-- WORK ORDER --
Reproduce every record below exactly as written, leaving out any pictures.

-- DATA FOR THIS EXERCISE --
>>>>>
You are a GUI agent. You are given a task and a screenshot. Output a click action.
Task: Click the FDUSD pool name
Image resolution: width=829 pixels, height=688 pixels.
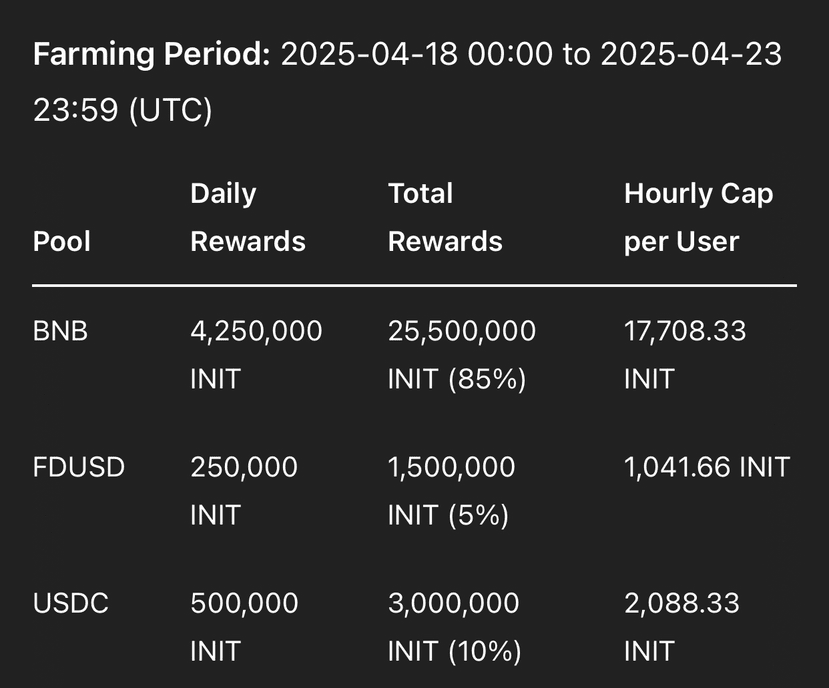tap(79, 467)
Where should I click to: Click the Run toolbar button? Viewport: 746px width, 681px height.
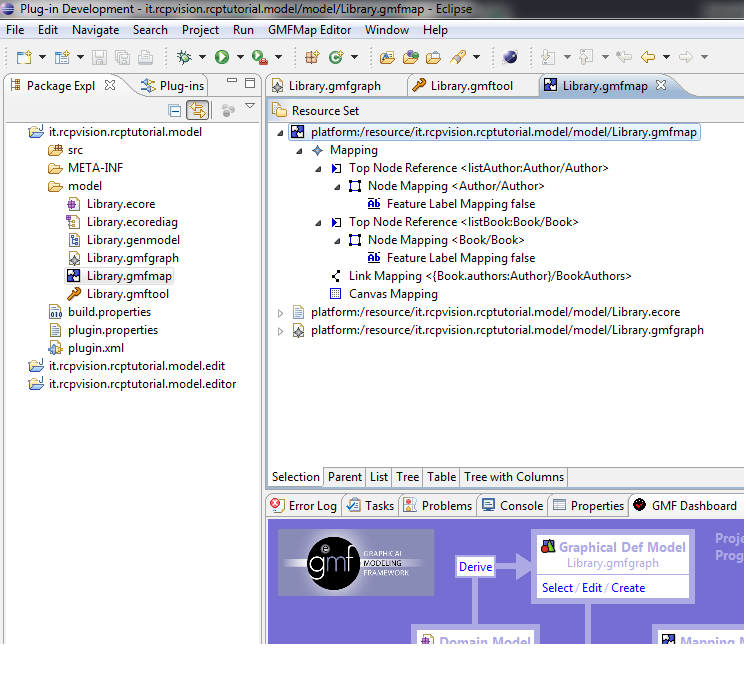(222, 57)
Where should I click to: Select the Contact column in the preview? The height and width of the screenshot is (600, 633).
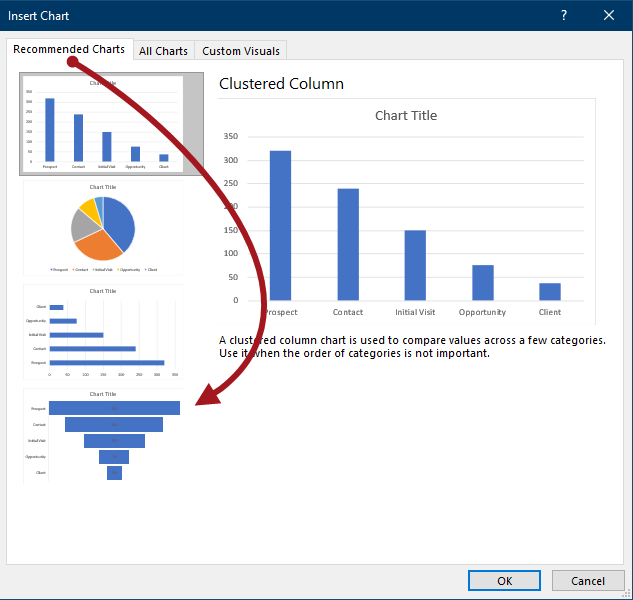348,244
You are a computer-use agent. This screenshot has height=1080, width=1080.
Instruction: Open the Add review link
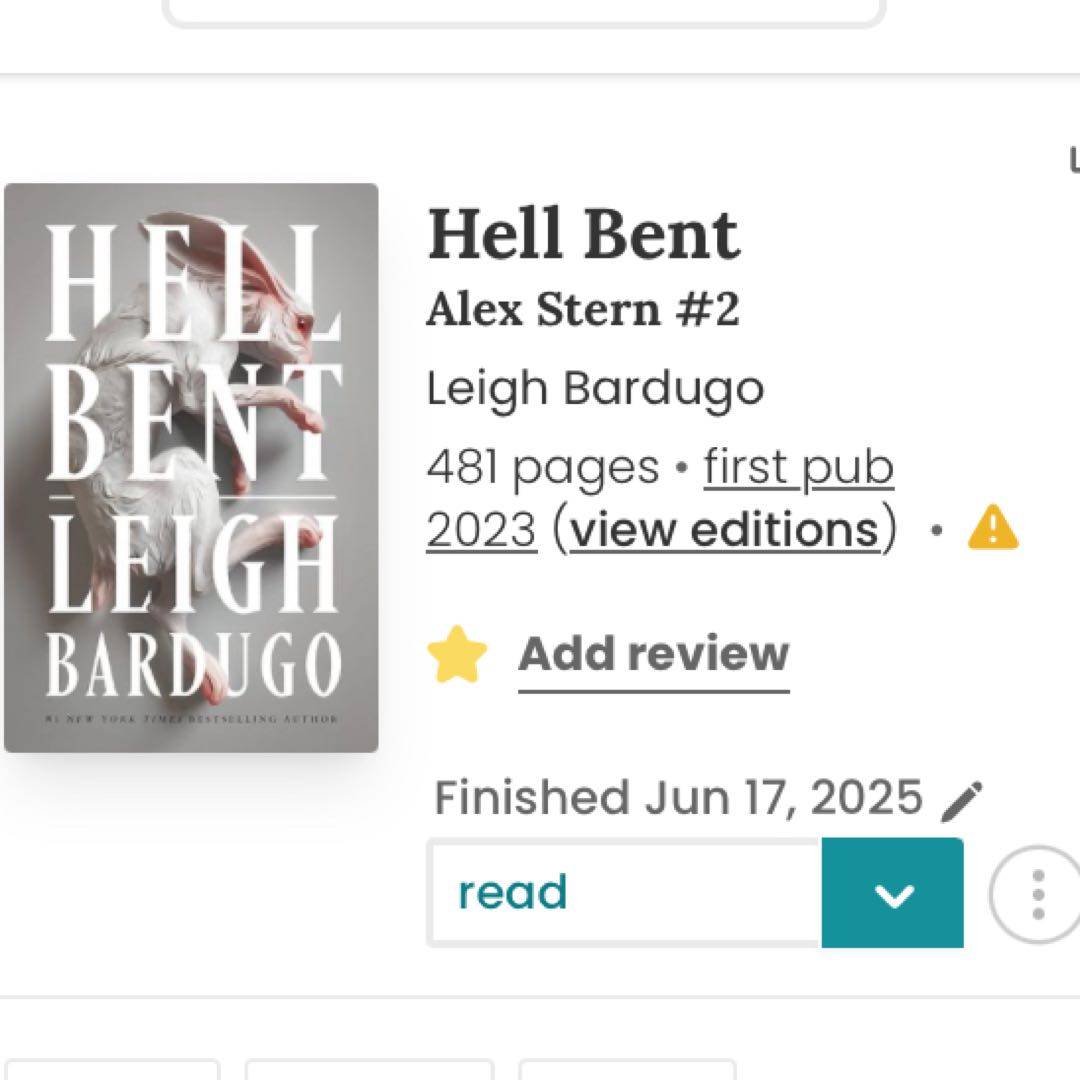(654, 654)
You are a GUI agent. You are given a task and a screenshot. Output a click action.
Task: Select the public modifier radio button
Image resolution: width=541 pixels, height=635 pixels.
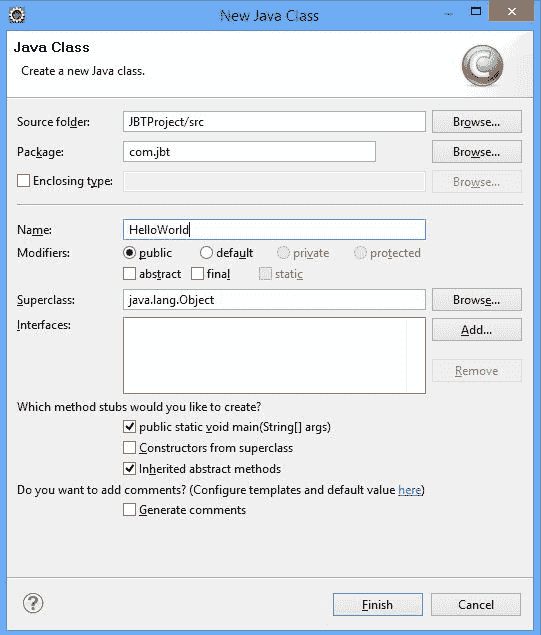click(129, 253)
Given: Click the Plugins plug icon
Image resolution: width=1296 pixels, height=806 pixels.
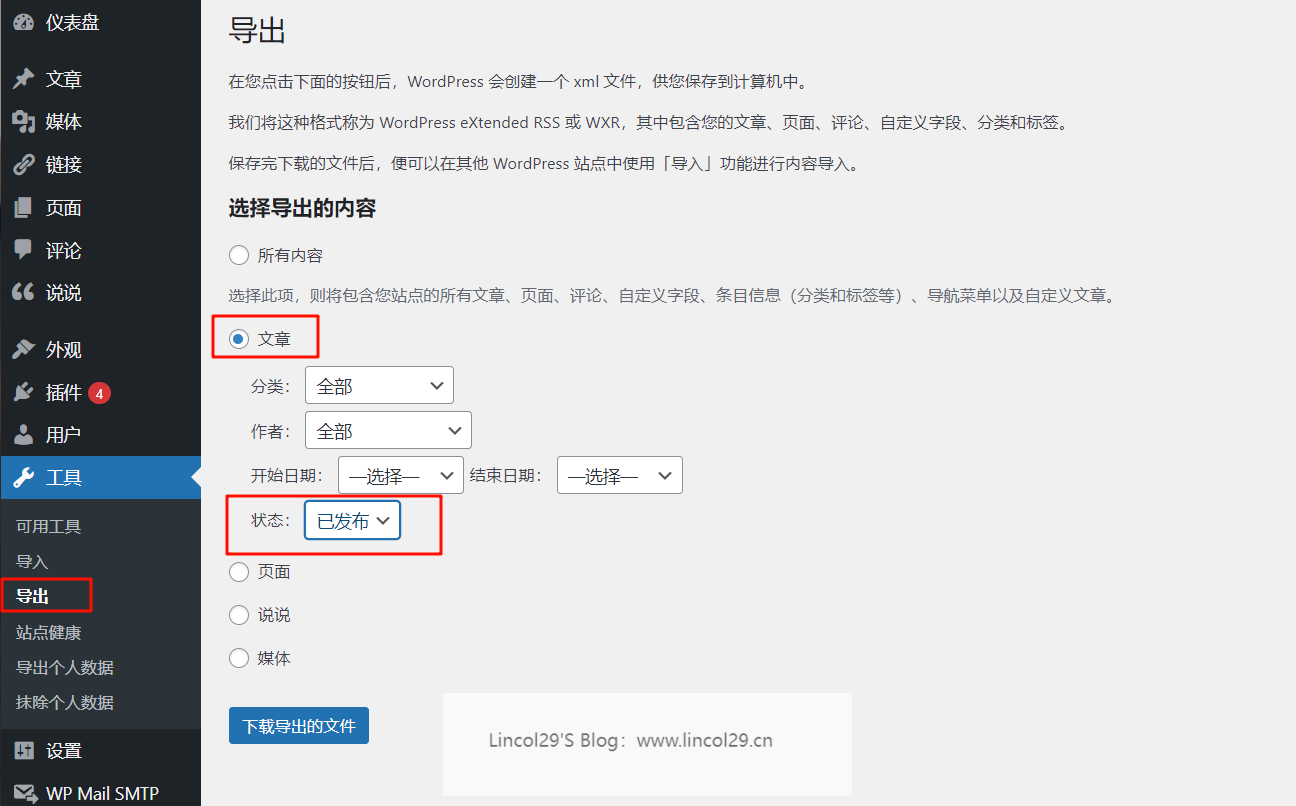Looking at the screenshot, I should click(x=23, y=392).
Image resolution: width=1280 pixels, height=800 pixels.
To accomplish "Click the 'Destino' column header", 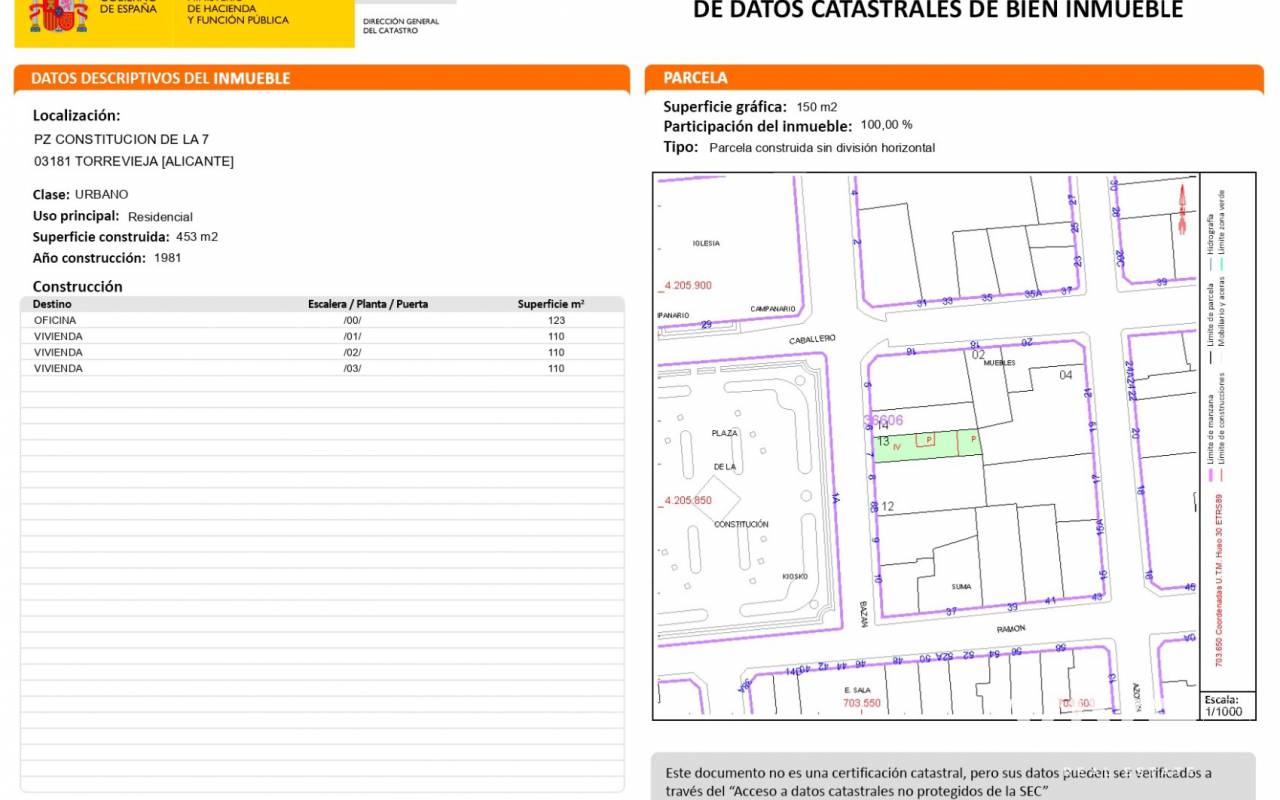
<<<<<
-- RESPONSE TO THE EXERCISE --
You are a GUI agent. You are given a task and a screenshot. Output a click action.
Task: Click the FDUSD pool name
Image resolution: width=829 pixels, height=688 pixels.
tap(79, 467)
Where should I click to: Click the Run toolbar button? Viewport: 746px width, 681px height.
(222, 57)
Where should I click to: Select the Contact column in the preview? The height and width of the screenshot is (600, 633).
348,244
You are a computer-use agent. This screenshot has height=1080, width=1080.
Instruction: Open the Add review link
(654, 654)
You are a GUI agent. You are given a task and a screenshot. Output a click action.
Task: Select the public modifier radio button
Image resolution: width=541 pixels, height=635 pixels.
click(129, 253)
Given: Click the Plugins plug icon
Image resolution: width=1296 pixels, height=806 pixels.
Looking at the screenshot, I should click(x=23, y=392).
Image resolution: width=1280 pixels, height=800 pixels.
To accomplish "Click the 'Destino' column header", 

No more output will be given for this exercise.